GIVEN ENTRIES:
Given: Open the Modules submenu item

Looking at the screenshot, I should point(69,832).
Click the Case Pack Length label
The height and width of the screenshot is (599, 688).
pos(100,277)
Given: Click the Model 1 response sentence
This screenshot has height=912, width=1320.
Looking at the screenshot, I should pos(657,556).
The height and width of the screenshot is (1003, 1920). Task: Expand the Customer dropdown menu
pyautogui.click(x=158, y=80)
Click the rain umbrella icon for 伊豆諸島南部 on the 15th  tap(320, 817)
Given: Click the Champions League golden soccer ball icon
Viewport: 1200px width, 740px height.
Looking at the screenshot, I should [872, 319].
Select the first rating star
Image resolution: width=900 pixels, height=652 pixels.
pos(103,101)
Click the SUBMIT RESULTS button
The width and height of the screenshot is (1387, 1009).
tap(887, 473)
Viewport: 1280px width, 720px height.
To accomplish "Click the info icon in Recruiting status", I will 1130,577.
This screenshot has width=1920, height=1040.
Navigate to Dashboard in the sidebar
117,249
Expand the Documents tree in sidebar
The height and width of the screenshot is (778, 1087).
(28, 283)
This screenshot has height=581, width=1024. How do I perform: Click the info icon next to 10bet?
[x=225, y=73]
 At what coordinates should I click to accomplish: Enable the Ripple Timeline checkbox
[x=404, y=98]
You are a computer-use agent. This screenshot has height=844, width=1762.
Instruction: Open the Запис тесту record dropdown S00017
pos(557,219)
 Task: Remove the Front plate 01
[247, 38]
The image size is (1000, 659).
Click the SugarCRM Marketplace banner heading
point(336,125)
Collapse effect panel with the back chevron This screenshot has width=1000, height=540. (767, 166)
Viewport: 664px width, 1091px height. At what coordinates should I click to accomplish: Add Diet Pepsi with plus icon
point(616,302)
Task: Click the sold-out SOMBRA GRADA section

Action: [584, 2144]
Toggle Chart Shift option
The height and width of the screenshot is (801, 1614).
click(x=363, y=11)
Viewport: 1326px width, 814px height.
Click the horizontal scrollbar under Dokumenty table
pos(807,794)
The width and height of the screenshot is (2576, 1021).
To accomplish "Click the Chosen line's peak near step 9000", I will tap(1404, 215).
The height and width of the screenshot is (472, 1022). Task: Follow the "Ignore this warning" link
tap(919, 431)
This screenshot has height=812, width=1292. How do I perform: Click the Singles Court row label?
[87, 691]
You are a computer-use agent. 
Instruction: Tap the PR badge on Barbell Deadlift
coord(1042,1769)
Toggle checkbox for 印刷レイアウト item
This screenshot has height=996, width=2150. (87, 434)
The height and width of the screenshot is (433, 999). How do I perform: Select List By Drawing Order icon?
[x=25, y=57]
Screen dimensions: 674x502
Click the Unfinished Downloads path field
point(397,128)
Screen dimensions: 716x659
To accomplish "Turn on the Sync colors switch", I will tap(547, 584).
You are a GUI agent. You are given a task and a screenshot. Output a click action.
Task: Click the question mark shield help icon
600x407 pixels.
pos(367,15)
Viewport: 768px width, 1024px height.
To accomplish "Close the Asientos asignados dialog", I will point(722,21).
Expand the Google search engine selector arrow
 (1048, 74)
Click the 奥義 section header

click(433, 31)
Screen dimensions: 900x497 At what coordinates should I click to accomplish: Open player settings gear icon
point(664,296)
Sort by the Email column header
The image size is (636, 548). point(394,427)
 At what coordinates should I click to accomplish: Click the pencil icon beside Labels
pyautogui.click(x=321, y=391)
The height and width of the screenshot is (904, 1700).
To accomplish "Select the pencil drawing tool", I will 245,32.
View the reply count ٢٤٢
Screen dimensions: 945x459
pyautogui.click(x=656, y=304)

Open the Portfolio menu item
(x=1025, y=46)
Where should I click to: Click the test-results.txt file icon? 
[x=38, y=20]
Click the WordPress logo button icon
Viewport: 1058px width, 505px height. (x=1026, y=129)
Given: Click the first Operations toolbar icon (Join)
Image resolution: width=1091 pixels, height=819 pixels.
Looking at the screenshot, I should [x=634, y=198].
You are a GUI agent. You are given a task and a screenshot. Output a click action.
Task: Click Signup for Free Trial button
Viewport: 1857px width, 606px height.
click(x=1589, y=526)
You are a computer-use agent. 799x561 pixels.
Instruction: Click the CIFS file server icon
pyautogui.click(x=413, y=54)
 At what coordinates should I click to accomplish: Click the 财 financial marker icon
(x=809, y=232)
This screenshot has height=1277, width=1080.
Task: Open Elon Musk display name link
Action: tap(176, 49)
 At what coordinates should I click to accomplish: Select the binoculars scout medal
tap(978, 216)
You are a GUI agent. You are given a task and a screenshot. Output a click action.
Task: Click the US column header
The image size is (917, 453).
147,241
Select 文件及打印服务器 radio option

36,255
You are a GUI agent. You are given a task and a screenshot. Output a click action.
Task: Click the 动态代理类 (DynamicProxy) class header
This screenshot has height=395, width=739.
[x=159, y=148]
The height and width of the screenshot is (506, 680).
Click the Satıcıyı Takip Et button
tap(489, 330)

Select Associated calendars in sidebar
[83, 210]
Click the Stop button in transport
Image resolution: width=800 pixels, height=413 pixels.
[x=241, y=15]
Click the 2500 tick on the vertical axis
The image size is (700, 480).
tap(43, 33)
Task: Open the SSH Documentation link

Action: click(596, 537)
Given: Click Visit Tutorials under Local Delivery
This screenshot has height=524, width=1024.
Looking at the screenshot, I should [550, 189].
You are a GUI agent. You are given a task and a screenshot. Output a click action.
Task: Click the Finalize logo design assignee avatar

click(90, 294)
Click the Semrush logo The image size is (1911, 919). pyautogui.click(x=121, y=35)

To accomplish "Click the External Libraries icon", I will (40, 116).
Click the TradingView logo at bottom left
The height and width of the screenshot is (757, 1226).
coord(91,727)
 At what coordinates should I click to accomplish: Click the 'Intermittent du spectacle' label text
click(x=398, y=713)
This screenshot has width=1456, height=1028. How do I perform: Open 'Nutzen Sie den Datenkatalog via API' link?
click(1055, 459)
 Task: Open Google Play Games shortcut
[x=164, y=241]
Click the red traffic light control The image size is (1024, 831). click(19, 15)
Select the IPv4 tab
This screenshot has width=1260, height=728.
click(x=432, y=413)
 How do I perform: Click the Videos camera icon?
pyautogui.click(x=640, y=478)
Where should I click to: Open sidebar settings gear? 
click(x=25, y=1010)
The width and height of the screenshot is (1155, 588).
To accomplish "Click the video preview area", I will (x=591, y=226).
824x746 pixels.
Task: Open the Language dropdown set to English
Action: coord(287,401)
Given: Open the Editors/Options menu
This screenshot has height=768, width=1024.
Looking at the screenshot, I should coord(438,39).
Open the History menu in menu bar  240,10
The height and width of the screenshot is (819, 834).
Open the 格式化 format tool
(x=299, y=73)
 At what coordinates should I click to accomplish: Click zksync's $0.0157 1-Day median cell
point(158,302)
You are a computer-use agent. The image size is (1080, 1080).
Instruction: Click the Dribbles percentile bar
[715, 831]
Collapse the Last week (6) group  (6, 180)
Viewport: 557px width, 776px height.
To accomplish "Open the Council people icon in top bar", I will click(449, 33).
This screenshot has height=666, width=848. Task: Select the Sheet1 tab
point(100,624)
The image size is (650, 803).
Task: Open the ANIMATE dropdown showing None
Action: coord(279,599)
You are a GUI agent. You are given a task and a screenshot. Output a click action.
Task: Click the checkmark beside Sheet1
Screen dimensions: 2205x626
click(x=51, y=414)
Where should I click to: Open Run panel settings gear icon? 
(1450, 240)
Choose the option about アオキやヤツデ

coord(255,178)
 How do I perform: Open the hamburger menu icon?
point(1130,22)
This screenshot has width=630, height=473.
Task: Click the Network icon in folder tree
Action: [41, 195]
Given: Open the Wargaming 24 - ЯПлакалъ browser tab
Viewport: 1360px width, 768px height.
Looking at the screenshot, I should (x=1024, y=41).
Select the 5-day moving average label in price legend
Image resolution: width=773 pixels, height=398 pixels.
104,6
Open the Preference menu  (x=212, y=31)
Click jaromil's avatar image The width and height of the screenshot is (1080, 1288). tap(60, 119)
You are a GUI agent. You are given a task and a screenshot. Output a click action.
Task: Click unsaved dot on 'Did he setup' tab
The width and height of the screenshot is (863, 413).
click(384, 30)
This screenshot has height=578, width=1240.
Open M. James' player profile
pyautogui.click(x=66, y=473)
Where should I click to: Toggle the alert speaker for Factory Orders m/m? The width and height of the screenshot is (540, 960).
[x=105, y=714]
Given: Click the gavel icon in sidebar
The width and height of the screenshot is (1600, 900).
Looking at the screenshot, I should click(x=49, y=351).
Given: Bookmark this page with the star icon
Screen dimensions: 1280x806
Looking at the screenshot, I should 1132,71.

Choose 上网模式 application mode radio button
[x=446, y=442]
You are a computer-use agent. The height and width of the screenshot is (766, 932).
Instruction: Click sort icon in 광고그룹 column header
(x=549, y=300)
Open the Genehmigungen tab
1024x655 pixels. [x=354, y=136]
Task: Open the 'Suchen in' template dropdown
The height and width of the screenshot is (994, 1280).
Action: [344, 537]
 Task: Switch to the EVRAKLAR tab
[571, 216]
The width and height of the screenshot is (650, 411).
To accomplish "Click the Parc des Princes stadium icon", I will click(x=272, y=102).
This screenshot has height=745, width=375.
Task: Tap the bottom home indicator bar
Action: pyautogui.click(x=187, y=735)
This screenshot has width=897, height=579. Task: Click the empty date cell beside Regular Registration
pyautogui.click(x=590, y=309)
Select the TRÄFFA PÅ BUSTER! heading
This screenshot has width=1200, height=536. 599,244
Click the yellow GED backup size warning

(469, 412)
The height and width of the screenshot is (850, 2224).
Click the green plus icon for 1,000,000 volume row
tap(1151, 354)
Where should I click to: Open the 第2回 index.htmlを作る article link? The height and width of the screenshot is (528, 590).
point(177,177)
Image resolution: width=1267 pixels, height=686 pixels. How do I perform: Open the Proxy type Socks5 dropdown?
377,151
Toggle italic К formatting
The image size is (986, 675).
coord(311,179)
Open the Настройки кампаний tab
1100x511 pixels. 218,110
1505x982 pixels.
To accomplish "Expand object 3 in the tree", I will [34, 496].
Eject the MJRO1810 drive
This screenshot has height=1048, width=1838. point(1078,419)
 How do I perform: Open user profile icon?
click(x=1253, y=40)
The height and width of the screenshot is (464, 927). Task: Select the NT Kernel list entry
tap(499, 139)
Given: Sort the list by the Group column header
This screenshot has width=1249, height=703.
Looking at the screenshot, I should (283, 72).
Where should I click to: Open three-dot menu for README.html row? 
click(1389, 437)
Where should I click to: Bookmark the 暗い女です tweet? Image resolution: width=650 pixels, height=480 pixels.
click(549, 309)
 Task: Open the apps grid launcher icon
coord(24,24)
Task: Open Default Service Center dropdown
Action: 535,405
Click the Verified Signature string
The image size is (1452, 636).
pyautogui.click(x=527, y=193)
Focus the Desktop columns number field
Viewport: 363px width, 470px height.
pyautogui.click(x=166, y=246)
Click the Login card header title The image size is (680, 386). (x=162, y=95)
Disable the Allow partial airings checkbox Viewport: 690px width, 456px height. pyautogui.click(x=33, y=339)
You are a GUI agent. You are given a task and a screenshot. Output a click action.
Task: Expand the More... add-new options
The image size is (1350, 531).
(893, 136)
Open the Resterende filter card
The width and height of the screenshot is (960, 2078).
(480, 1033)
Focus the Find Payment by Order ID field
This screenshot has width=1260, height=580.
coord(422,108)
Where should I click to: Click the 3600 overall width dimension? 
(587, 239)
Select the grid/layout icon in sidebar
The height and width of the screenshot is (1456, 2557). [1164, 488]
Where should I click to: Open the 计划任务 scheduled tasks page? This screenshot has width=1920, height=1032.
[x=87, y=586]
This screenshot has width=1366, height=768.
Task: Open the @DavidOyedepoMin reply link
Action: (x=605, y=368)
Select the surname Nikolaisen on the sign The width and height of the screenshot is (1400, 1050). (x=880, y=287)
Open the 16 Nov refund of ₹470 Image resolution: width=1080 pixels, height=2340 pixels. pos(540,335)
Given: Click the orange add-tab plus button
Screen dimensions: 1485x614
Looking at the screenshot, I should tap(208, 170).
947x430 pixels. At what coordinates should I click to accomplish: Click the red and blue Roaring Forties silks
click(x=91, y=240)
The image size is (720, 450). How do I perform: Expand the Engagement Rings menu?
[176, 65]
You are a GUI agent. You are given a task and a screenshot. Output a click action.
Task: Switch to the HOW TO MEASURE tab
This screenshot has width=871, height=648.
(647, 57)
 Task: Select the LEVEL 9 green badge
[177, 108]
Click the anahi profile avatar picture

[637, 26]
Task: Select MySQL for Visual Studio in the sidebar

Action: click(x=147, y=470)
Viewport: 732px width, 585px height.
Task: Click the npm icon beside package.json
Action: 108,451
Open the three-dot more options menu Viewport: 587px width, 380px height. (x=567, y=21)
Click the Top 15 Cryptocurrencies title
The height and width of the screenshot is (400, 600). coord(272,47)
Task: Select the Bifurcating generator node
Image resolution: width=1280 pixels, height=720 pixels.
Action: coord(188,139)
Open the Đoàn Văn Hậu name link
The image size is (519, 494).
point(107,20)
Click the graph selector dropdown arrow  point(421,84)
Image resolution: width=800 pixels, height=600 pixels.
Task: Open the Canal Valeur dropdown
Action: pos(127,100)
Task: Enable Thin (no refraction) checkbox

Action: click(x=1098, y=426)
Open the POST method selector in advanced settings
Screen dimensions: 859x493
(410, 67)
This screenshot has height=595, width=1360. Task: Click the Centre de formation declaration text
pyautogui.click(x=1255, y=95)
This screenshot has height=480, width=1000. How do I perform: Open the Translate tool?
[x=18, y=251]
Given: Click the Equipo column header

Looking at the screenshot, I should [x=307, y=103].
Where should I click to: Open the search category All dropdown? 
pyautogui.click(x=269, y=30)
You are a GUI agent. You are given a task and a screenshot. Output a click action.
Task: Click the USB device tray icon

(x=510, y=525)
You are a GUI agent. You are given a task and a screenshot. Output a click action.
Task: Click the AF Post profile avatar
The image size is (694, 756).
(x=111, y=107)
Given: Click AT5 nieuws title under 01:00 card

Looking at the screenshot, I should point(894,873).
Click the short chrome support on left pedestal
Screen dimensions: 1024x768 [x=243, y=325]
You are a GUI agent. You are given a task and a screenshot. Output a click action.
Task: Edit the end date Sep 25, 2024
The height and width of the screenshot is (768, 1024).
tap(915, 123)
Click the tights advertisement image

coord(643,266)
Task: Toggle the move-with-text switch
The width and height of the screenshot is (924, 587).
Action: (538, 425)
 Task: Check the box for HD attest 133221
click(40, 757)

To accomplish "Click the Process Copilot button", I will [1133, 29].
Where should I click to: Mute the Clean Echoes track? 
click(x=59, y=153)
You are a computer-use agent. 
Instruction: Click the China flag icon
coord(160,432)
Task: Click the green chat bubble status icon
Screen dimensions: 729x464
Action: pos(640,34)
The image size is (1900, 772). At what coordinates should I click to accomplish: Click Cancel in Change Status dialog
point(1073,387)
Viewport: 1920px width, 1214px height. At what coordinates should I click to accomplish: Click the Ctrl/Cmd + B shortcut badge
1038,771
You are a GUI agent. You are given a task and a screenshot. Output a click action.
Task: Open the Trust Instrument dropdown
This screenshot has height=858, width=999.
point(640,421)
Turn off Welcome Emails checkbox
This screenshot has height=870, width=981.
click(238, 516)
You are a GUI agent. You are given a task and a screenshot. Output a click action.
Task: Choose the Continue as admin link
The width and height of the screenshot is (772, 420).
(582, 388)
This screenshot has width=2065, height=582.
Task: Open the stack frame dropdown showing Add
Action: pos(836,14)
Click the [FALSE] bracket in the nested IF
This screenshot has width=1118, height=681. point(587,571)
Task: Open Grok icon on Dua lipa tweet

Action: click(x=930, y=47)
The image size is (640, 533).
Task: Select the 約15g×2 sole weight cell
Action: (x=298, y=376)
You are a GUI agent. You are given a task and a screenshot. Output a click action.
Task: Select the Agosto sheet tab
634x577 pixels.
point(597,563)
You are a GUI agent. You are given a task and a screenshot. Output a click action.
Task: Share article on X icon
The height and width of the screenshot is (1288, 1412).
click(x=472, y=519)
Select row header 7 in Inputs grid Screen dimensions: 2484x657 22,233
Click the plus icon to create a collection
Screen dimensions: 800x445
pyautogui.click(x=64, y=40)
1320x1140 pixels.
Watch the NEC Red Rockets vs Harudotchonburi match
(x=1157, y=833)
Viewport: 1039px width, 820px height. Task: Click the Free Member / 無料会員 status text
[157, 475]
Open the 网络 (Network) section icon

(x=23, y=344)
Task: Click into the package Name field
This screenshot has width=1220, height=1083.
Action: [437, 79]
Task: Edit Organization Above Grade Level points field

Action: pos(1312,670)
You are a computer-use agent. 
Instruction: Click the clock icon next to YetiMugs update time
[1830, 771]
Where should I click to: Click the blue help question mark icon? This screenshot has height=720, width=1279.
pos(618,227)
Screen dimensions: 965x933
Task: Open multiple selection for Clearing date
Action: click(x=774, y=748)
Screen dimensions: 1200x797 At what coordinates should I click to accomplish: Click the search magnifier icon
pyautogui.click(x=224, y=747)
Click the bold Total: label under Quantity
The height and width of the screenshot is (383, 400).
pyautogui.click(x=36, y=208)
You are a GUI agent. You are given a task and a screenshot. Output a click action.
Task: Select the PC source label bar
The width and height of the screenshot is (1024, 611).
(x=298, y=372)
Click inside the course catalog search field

PROBLEM DETAILS:
Please write out, exactly as they appear above, only the lines in the stretch from the line with "Open the History" through the line with "Viewport: 557px width, 776px height.".

REPLY TO THE EXERCISE:
Open the History menu in menu bar  240,10
The height and width of the screenshot is (819, 834).
Open the 格式化 format tool
(x=299, y=73)
 At what coordinates should I click to accomplish: Click zksync's $0.0157 1-Day median cell
point(158,302)
You are a computer-use agent. The image size is (1080, 1080).
Instruction: Click the Dribbles percentile bar
[715, 831]
Collapse the Last week (6) group  (6, 180)
Viewport: 557px width, 776px height.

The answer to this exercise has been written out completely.